Interview: Michael Brodie on Industry Lessons, Knowledge Discovery, and Future Trends

The last part of our exclusive interview focuses on Industry Lessons, Knowledge Discovery, Privacy Issues, Expected Technical Developments in next 5 years and more.

By Gregory Piatetsky, May 6, 2014.

Here are Part 1 and Part 2 of the interview with Michael Brodie. This is the third and final part of the interview.

Michael BrodieDr. Michael L. Brodie has served as Chief Scientist of a Fortune 20 company, an Advisory Board member of leading national and international research organizations, and an invited speaker and lecturer. In his role as Chief Scientist Dr. Brodie has researched and analyzed challenges and opportunities in advanced technology, architecture, and methodologies for Information Technology strategies. He has guided advanced deployments of emergent technologies at industrial scale, most recently Cloud Computing and Big Data. In his Advisory Board roles Dr. Brodie addresses current and emergent strategic challenges and opportunities that are central to the charter and success of the organizations. As an invited speaker Dr. Brodie has presented compelling visions, challenges, and strategies for our emerging Digital Universe in over 100 keynote speeches in over 30 countries and in over 100 books and articles.

GP: Q9. Around 1989 when you were a manager at GTE Labs and I was a member of technical staff there, you were somewhat skeptical of the idea I proposed for research into Knowledge Discovery in Databases (then called KDD or Data Mining, and more recently Predictive Analytics, and Data Science). The field has progressed significantly since then. From your point of view, what are the main successes and disappointments of KDD/Data Mining/Predictive Analytics and can Data Science become an actual science?

Big Data wordleMB: My current research concerns the scientific and philosophical underpinnings of Big Data and data Science. With Big Data we are undergoing a fundamental shift in thinking and in computing. Big Data is a marvelous tool to investigate What – correlations or patterns that suggest that things might have or will occur.

Big Data’s weakness is that it says nothing about Why – causation or why a phenomenon occurred or will occur.

A pernicious aspect of What are the biases that we bring to it. On a personal note, my biased recall of 1989 was how marvelous your ideas were and the amazing potential of data mining. I accept your view that I was skeptical and not as enthusiastic as I recall. You see I modified reality to fit my desire to be on the winning side, which I was not then. Hence, what we think that we think may bear little resemblance to reality or, more precisely other people’s reality. As Richard Feynman said,

“The first principle is that you must not fool yourself - and you are the easiest person to fool.”

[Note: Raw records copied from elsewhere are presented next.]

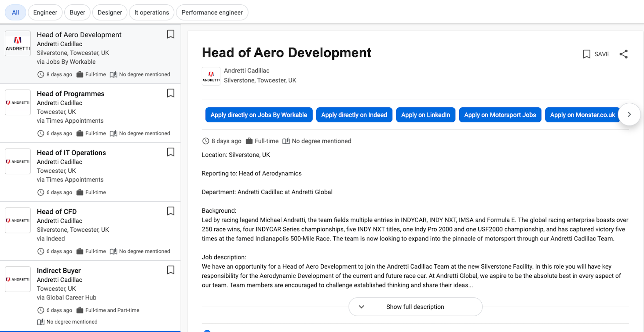Select the All filter chip

(x=15, y=12)
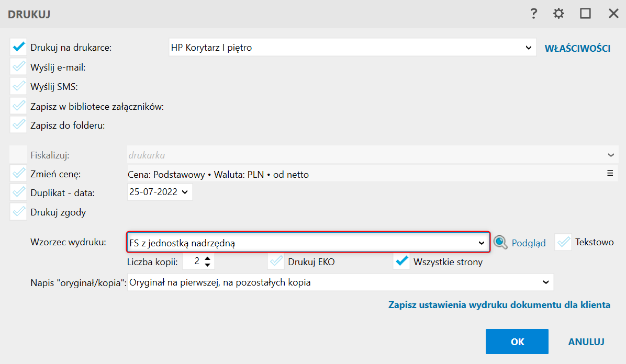Open the Duplikat date picker dropdown
Viewport: 626px width, 364px height.
(184, 192)
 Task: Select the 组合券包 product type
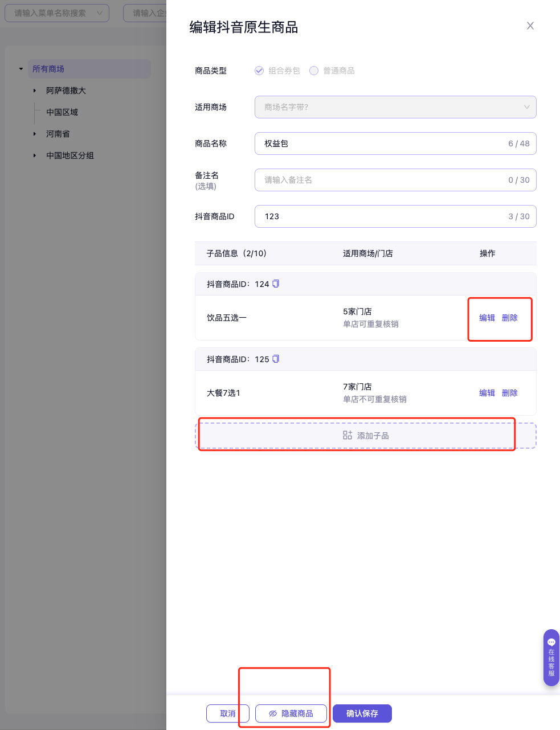pyautogui.click(x=259, y=71)
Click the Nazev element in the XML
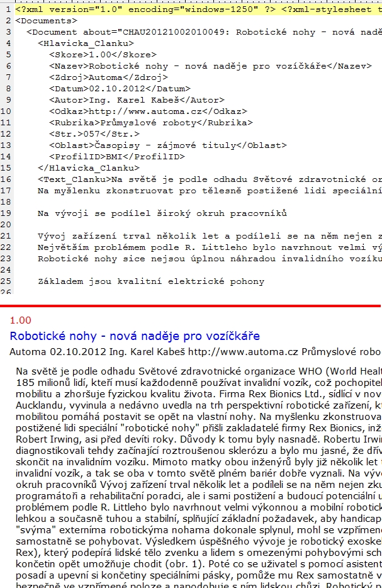This screenshot has height=588, width=382. (x=210, y=66)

That said, I see the main successes of this trend as a nascent trajectory along the lines of Big Data, Data Analytics, Business Intelligence, Data Science, and whatever the current trendy term is. The World of What is phenomenal – machines proposing potential correlations that are beyond our ability to identify. Humans consider seven plus or minus 2 variables at a time, a rather simple model, while models, such as Machine learning, can consider millions or billions of variables at a time. Yet 95% (or even 99.99999%) of the resulting correlations may be meaningless. For example, ~99% of credit card transactions are legitimate with less than 1% that are fraudulent, yet the 1% can kill the profits of a bank. So precision and outlier cases, called anomalies in science can matter. So it pays to search for apparently anomalous behavior – as it is happening!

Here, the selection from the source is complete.